Setelah berkeliling di area perumahan dan mengunjungi apartemen yang dulu ditinggali oom Andre, kami bertiga jalan-jalan di pinggir pantai. Sepanjang pantai ada tempat pejalan kaki yang lebar dilengkapi dengan tempat duduk-duduk. Asik deh buat jalan-jalan sekeluarga, sama teman, dan lain-lain. Banyak juga anak-anak yang main sepeda di sini atau yang main di bebatuan di penangkal tsunami, tapi jarang yang main di pantainya karena sekarang sedang musim dingin di sini. Di pantai ini, kita langsung berhadapan langsung dengan Laut Pasifik, jadi nun jauh di sana kalau mas Adna dan adek Ilham sedang di Indonesia dan di pantai yang berhadapan dengan laut Pasifik, kita bisa dadah-dadah deh...! Saat matahari tenggelam di sini bagus juga bagus sekali...

Setelah jalan-jalan akhirnya kita makan es krim dan ngopi di salah satu cafe di pinggir pantai. Bayangkan, ini kan masih musim dingin tapi banyak orang makan es krim!! Aneh tapi nyata! Kok bisa-bisanya bude juga ikutan makan es krim ya...?
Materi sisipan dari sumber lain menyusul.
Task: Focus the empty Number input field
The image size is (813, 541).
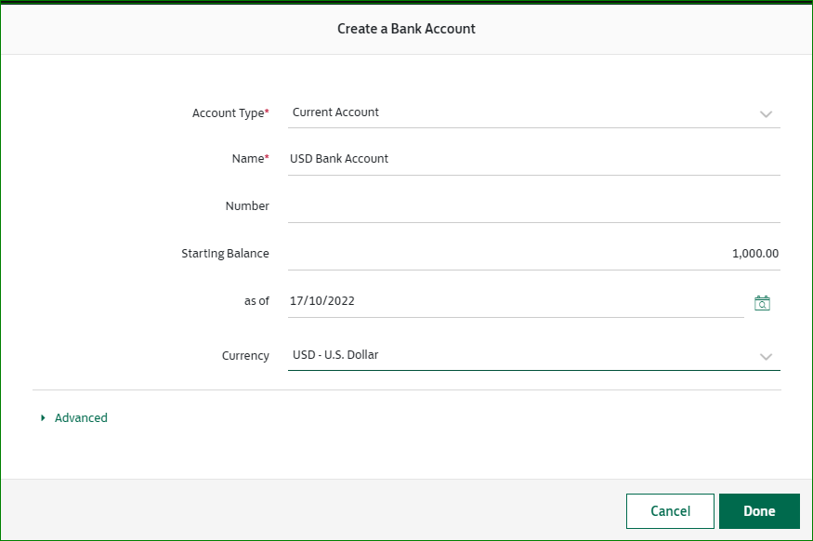Action: coord(533,206)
Akhirnya sampailah waktunya kita pulang ke Santiago. Untuk sampai ke terminal bis, kita naik andong pariwisata.... hehehe....tau nggak itu lho andong yang dihias bagus dan supirnya pake baju kayak baju kusir kereta kerajaan? Harusnya andong ini hanya digunakan untuk keliling-keliling kota untuk turis, tapi kita pake untuk pengganti taksi, hahaha.... Terus terang kita bertiga merasa malu juga pas sampai di terminal, jadi kusirnya kita suruh berenti agak jauhan....:-)

Sampai di bis, bude udah nggak tahan untuk tidur, karena cape sekali. Tapi oom Andre bete banget karena emang dia nggak pernah bisa tidur kalau di jalan, dan kelihatannya karena bude Ocie dan oom Alejandro tidur, dia tambah bete karena katanya supirnya lambat banget bawa bisnya.... hahaha.... kalo bude sih nggak kerasa deh, tau-tau sudah mau sampai Santiago.

Oke deh, itu cerita bude ketika jalan-jalan ke kota Valparaiso dan Vina del Mar. Sampai di cerita berikutnya ya...

Salam dari Santiago yang lagi dingin banget,

Bude Ocie

1 comment:

Unknown said...

Bude Ocie, someone special saya tinggalnya di Concepcion....tapi dia aslinya Vina Del Mar.
Kepengeeenn banget bisa kesana.
Moga- moga ya Bude Ocie saya bisa kesampaian pergi ke Chile dan ketemu dia.